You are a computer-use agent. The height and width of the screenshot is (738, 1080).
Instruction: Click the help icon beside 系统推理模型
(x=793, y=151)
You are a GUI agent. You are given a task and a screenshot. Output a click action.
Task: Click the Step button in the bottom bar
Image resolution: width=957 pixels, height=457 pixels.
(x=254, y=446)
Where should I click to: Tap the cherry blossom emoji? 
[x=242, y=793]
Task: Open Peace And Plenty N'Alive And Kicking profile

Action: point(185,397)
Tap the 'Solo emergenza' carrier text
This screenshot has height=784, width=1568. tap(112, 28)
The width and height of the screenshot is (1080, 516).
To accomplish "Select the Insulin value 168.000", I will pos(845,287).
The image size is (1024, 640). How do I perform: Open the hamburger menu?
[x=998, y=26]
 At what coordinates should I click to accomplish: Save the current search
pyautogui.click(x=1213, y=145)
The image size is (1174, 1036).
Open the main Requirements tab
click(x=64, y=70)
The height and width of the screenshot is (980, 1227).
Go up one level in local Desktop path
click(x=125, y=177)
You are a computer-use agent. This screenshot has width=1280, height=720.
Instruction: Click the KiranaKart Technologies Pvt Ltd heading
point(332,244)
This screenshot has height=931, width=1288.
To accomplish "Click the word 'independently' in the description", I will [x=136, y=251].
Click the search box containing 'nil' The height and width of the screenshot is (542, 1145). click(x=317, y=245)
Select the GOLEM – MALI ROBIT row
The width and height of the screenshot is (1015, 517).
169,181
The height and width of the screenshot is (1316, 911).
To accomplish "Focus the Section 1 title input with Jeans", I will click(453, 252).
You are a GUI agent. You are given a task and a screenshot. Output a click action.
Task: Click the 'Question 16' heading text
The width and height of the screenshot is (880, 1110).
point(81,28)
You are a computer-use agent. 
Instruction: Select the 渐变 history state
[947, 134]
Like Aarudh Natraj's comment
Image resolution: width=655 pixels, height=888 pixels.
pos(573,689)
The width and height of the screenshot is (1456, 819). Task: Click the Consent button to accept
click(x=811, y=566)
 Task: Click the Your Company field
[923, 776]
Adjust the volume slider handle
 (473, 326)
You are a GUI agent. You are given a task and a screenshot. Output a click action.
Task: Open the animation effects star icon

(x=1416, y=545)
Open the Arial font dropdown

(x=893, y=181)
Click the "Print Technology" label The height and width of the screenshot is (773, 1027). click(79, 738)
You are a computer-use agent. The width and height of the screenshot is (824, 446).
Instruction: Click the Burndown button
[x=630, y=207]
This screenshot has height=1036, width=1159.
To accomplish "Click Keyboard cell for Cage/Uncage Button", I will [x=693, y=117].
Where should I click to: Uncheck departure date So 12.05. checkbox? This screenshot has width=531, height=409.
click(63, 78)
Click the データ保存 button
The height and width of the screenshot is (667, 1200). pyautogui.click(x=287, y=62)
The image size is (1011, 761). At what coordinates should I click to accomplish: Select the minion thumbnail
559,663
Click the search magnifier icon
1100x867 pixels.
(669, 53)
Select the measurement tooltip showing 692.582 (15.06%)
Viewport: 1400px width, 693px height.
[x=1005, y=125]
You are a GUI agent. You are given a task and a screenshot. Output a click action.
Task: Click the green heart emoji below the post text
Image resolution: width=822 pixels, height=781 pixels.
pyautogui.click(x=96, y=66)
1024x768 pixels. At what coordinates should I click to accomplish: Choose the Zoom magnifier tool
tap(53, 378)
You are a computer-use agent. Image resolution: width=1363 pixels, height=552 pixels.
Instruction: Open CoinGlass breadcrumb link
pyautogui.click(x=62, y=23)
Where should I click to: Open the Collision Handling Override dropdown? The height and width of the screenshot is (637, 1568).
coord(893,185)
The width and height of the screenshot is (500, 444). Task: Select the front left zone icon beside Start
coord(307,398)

==========

▶ [REQUIRED WORK]: Working through the records above, copy each one exactly.

▶ [ANSWER SPACE]:
You are a computer-use agent. The height and width of the screenshot is (738, 1080).
Instruction: Click the help icon beside 系统推理模型
(x=793, y=151)
You are a GUI agent. You are given a task and a screenshot. Output a click action.
Task: Click the Step button in the bottom bar
Image resolution: width=957 pixels, height=457 pixels.
(x=254, y=446)
Where should I click to: Tap the cherry blossom emoji? 
[x=242, y=793]
Task: Open Peace And Plenty N'Alive And Kicking profile

Action: point(185,397)
Tap the 'Solo emergenza' carrier text
This screenshot has height=784, width=1568. tap(112, 28)
The width and height of the screenshot is (1080, 516).
To accomplish "Select the Insulin value 168.000", I will pos(845,287).
The image size is (1024, 640). How do I perform: Open the hamburger menu?
[x=998, y=26]
 At what coordinates should I click to accomplish: Save the current search
pyautogui.click(x=1213, y=145)
The image size is (1174, 1036).
Open the main Requirements tab
click(x=64, y=70)
The height and width of the screenshot is (980, 1227).
Go up one level in local Desktop path
click(x=125, y=177)
You are a computer-use agent. This screenshot has width=1280, height=720.
Instruction: Click the KiranaKart Technologies Pvt Ltd heading
point(332,244)
This screenshot has height=931, width=1288.
To accomplish "Click the word 'independently' in the description", I will [x=136, y=251].
Click the search box containing 'nil' The height and width of the screenshot is (542, 1145). click(x=317, y=245)
Select the GOLEM – MALI ROBIT row
The width and height of the screenshot is (1015, 517).
169,181
The height and width of the screenshot is (1316, 911).
To accomplish "Focus the Section 1 title input with Jeans", I will click(453, 252).
You are a GUI agent. You are given a task and a screenshot. Output a click action.
Task: Click the 'Question 16' heading text
The width and height of the screenshot is (880, 1110).
point(81,28)
You are a computer-use agent. 
Instruction: Select the 渐变 history state
[947, 134]
Like Aarudh Natraj's comment
Image resolution: width=655 pixels, height=888 pixels.
pos(573,689)
The width and height of the screenshot is (1456, 819). Task: Click the Consent button to accept
click(x=811, y=566)
 Task: Click the Your Company field
[923, 776]
Adjust the volume slider handle
 (473, 326)
You are a GUI agent. You are given a task and a screenshot. Output a click action.
Task: Open the animation effects star icon

(x=1416, y=545)
Open the Arial font dropdown

(x=893, y=181)
Click the "Print Technology" label The height and width of the screenshot is (773, 1027). click(79, 738)
You are a computer-use agent. The width and height of the screenshot is (824, 446).
Instruction: Click the Burndown button
[x=630, y=207]
This screenshot has height=1036, width=1159.
To accomplish "Click Keyboard cell for Cage/Uncage Button", I will [x=693, y=117].
Where should I click to: Uncheck departure date So 12.05. checkbox? This screenshot has width=531, height=409.
click(63, 78)
Click the データ保存 button
The height and width of the screenshot is (667, 1200). pyautogui.click(x=287, y=62)
The image size is (1011, 761). At what coordinates should I click to accomplish: Select the minion thumbnail
559,663
Click the search magnifier icon
1100x867 pixels.
(669, 53)
Select the measurement tooltip showing 692.582 (15.06%)
Viewport: 1400px width, 693px height.
[x=1005, y=125]
You are a GUI agent. You are given a task and a screenshot. Output a click action.
Task: Click the green heart emoji below the post text
Image resolution: width=822 pixels, height=781 pixels.
pyautogui.click(x=96, y=66)
1024x768 pixels. At what coordinates should I click to accomplish: Choose the Zoom magnifier tool
tap(53, 378)
You are a computer-use agent. Image resolution: width=1363 pixels, height=552 pixels.
Instruction: Open CoinGlass breadcrumb link
pyautogui.click(x=62, y=23)
Where should I click to: Open the Collision Handling Override dropdown? The height and width of the screenshot is (637, 1568).
coord(893,185)
The width and height of the screenshot is (500, 444). Task: Select the front left zone icon beside Start
coord(307,398)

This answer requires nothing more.